*DATA PROVIDED:*
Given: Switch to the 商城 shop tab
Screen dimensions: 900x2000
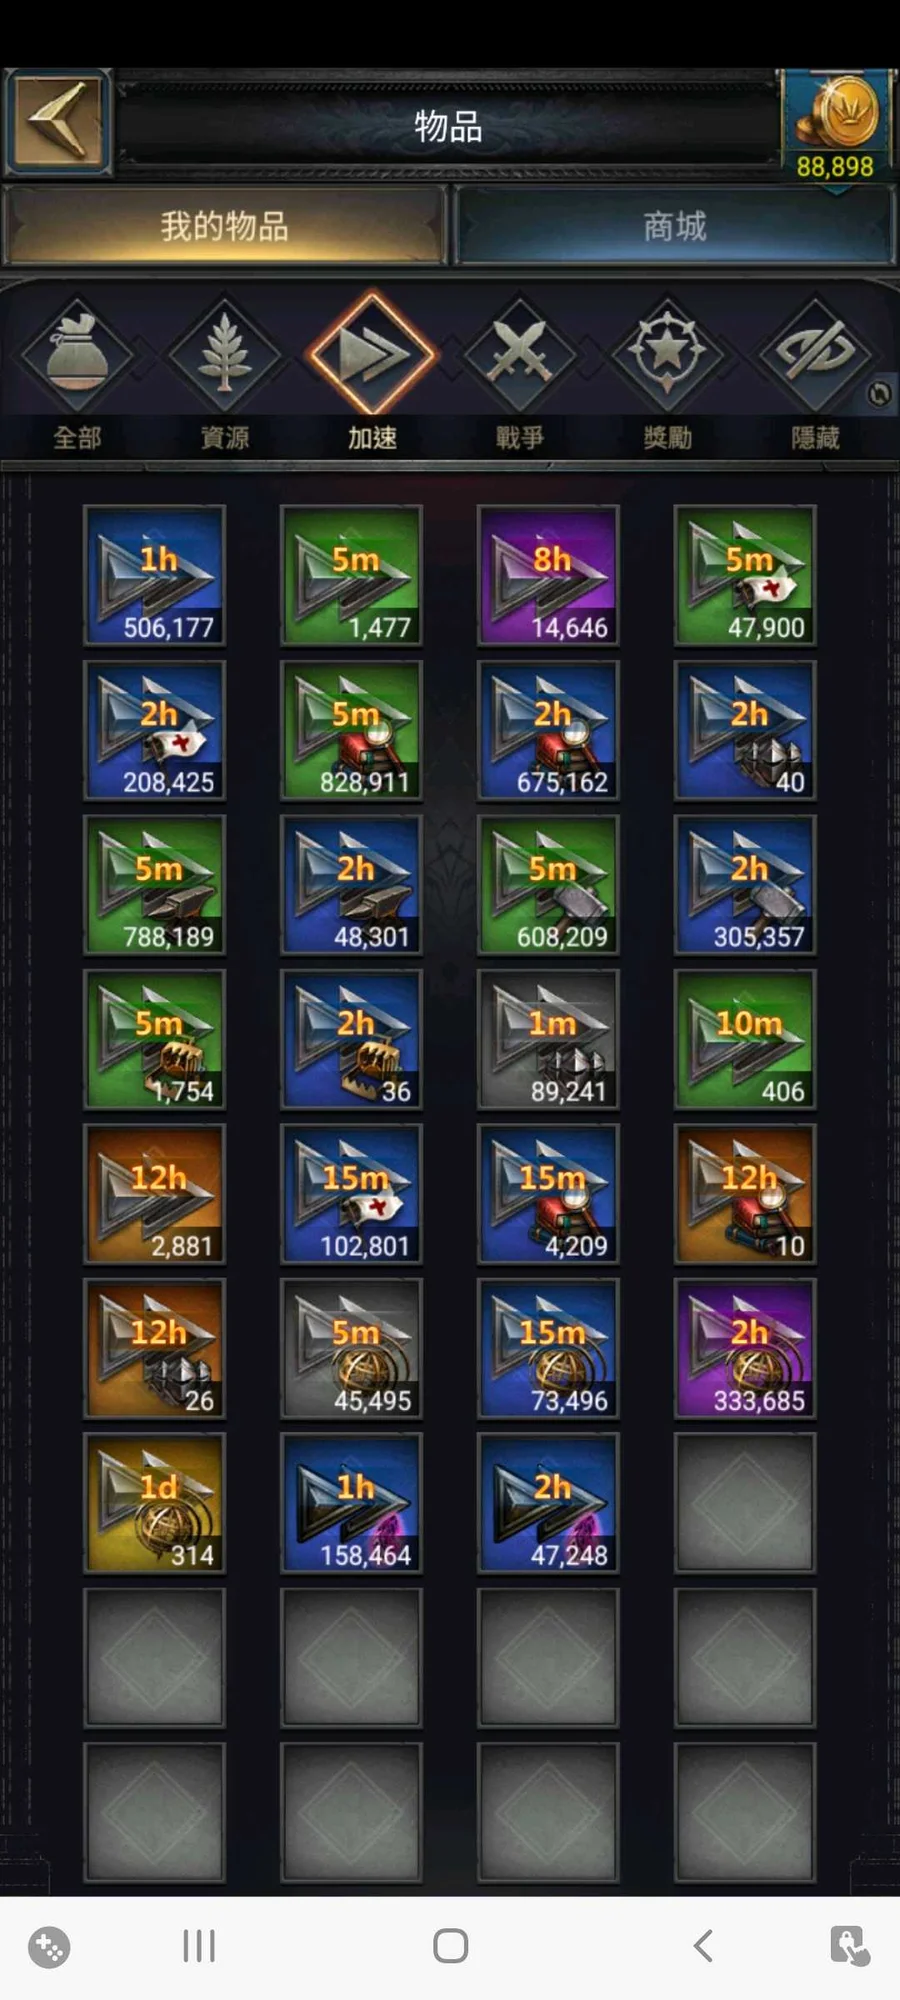Looking at the screenshot, I should pyautogui.click(x=674, y=226).
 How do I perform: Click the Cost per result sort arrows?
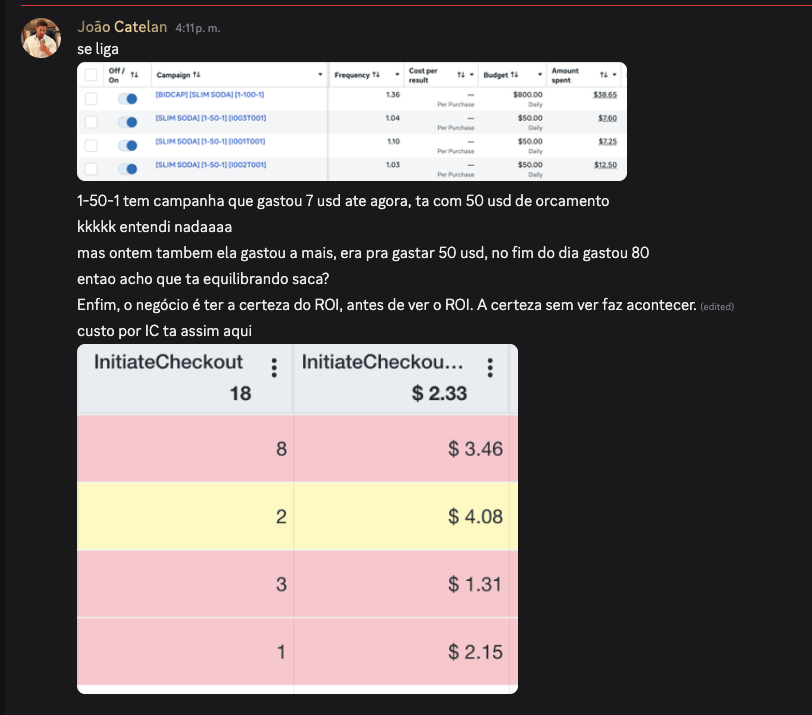coord(460,75)
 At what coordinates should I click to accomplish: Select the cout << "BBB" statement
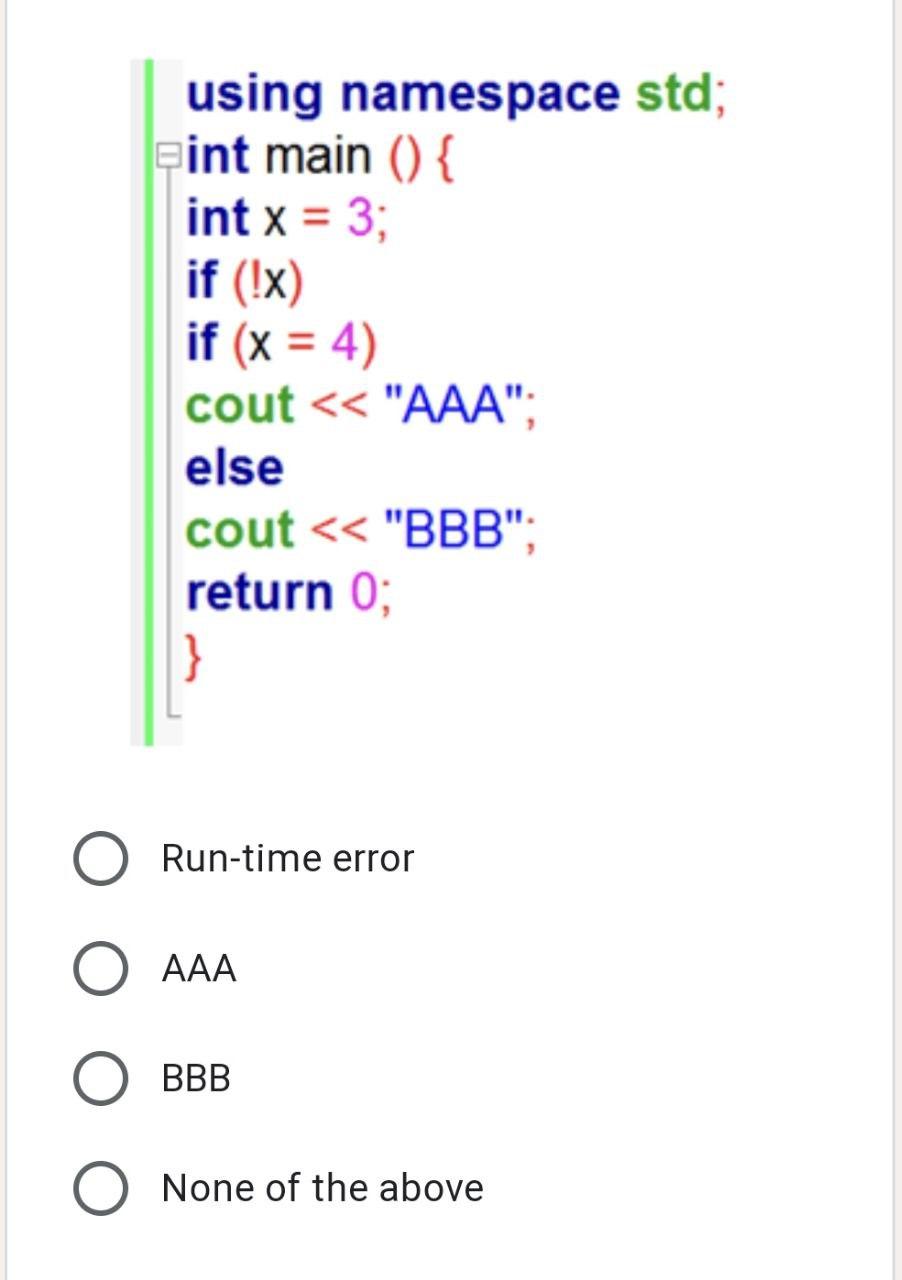point(360,530)
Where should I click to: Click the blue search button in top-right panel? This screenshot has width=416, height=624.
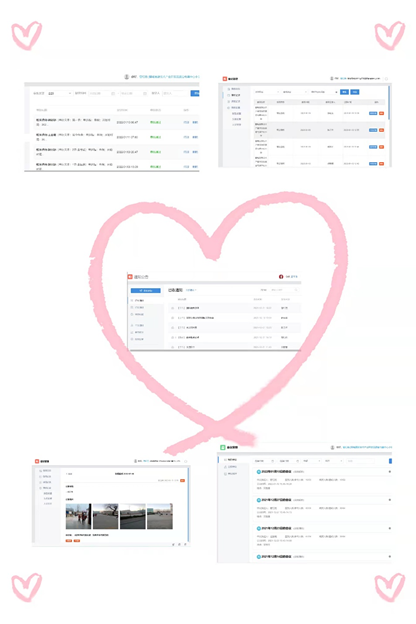tap(344, 92)
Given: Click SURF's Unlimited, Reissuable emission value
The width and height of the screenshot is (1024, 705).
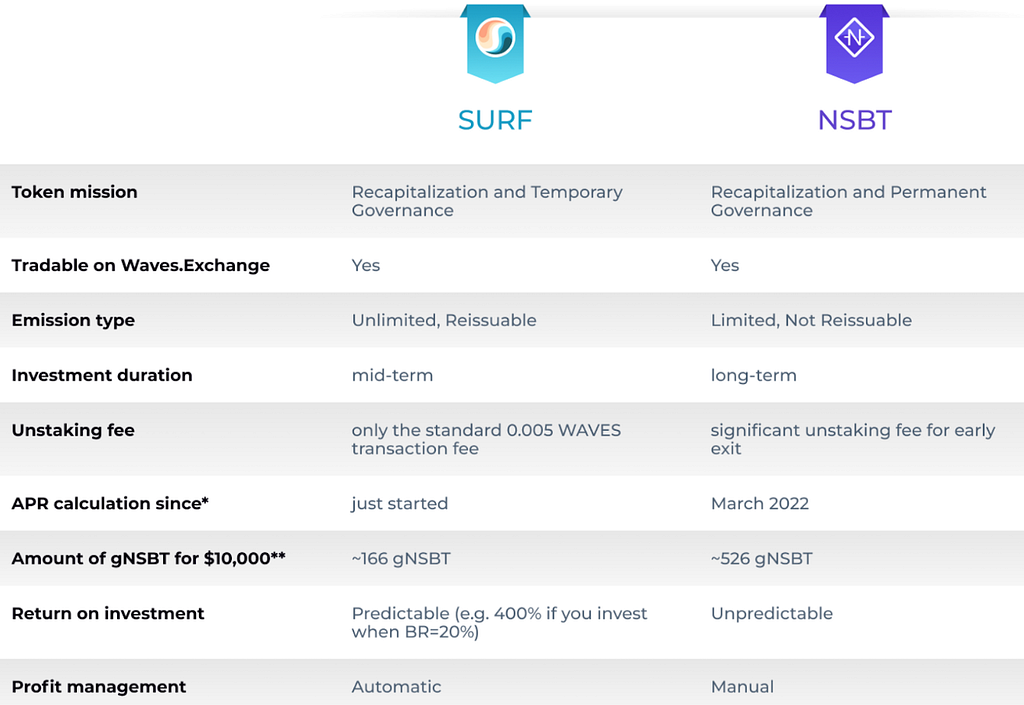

*WRITTEN TASK:*
Copy out the lines of the records from the one containing "Given: Click SURF's" through the end of the records. Leave out the pictures.

*WRITTEN REPLY:*
Given: Click SURF's Unlimited, Reissuable emission value
The width and height of the screenshot is (1024, 705).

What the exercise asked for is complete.